## Task details:
Give back exactly the lines starting at the one with "The width and height of the screenshot is (491, 391)." and ending at the last line of the data below. Pictures are not part of the copy.

## Provided material:
___
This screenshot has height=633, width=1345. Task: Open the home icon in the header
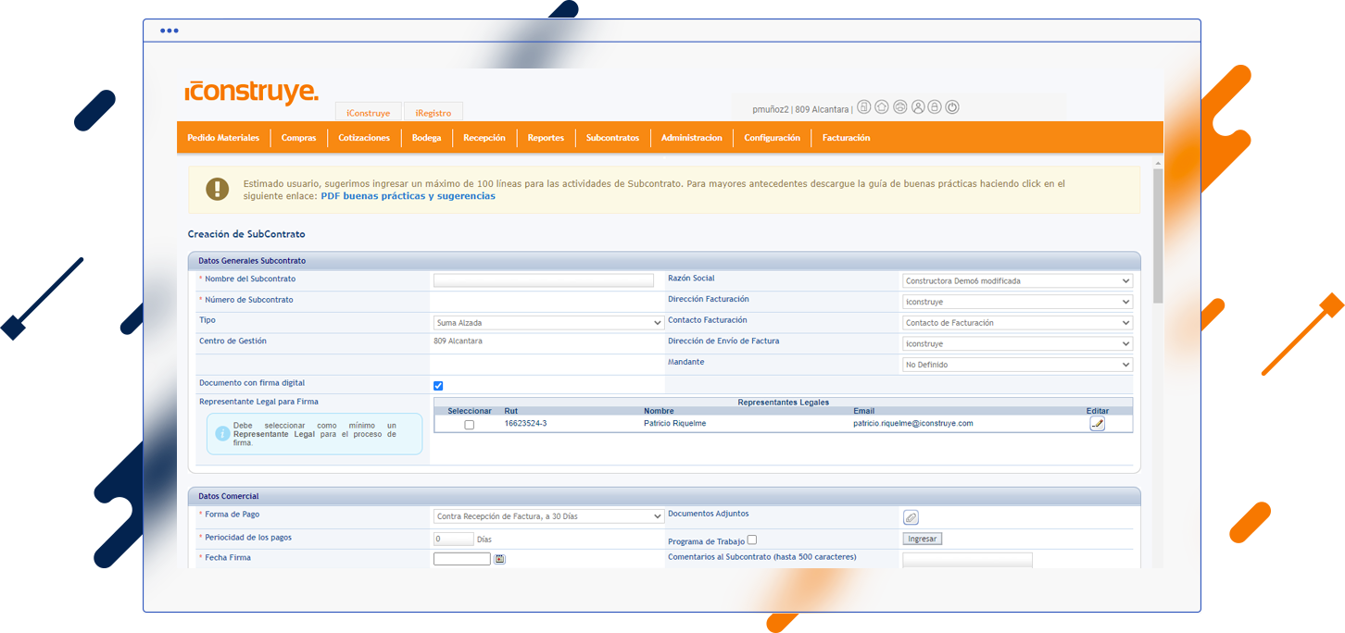pos(881,106)
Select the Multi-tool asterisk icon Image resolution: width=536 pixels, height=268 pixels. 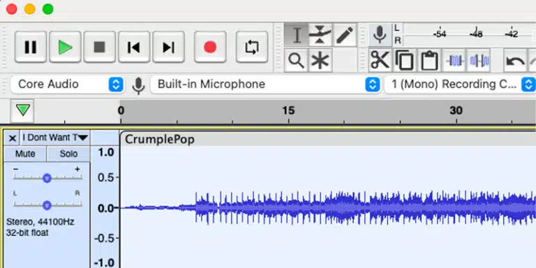tap(320, 61)
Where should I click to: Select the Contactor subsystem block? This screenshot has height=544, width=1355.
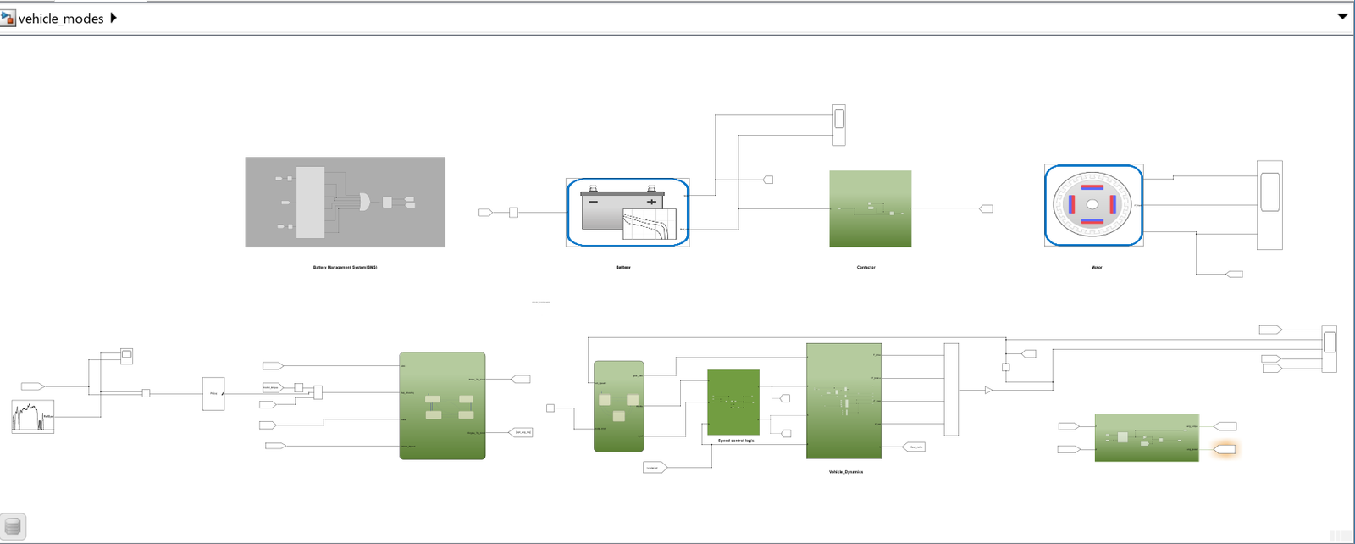[870, 208]
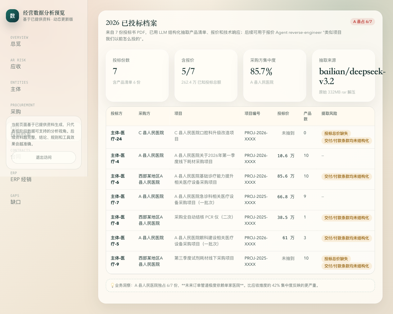The image size is (393, 314).
Task: Click the 采购方集中度 85.7% card
Action: tap(274, 75)
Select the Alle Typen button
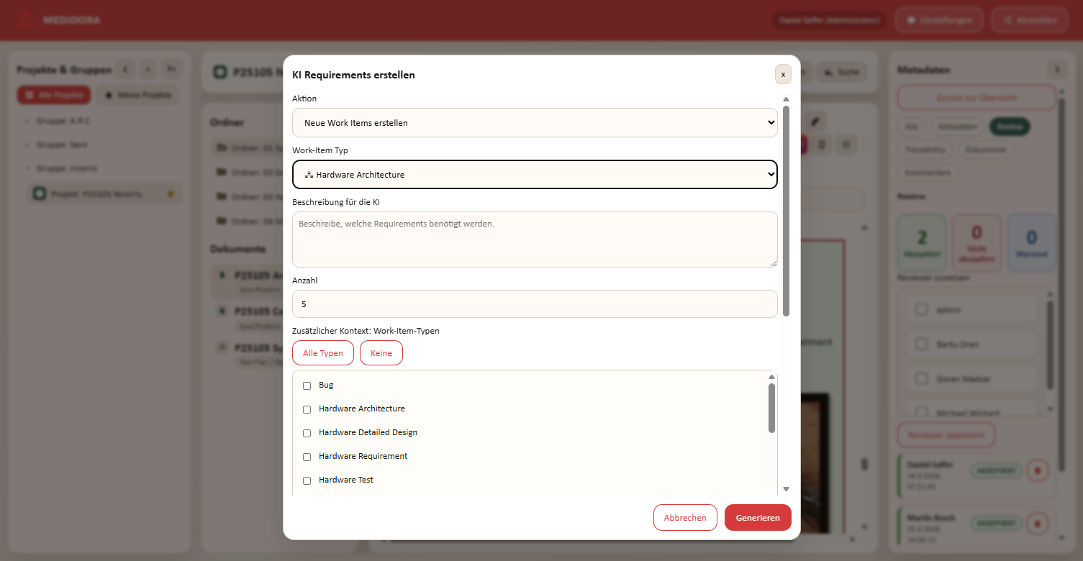The width and height of the screenshot is (1083, 561). (x=322, y=353)
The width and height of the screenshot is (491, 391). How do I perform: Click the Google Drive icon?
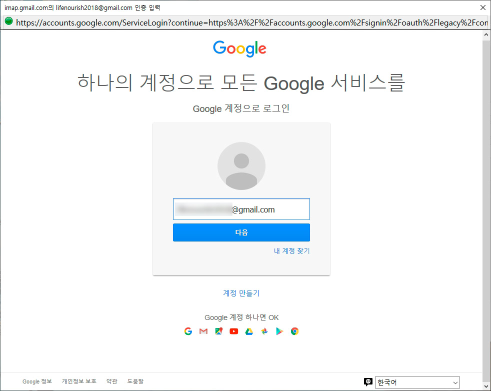point(249,331)
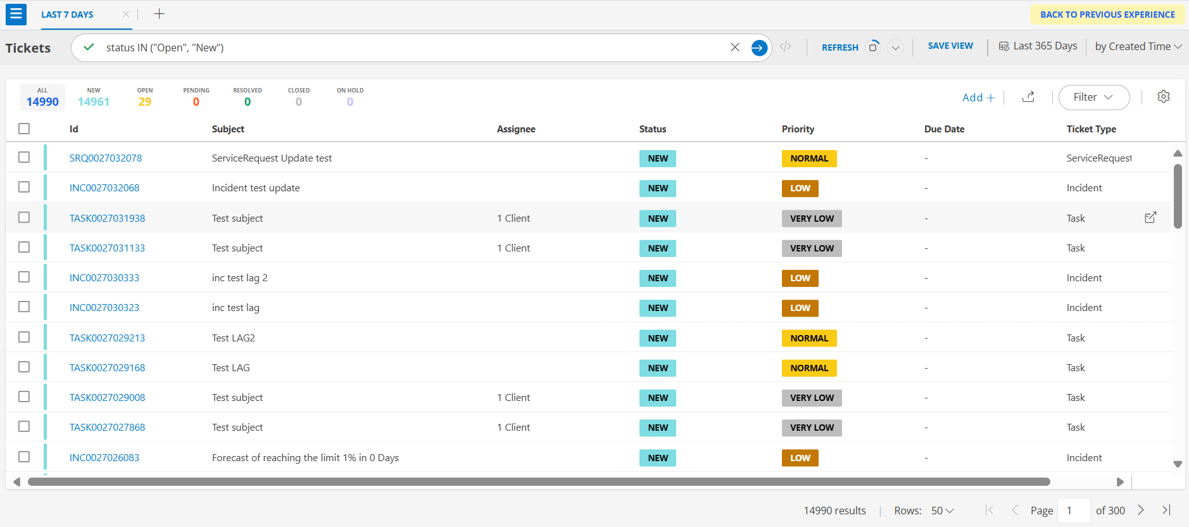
___
## Written solution:
The width and height of the screenshot is (491, 391). How do I perform: Click the Google Drive icon?
point(249,331)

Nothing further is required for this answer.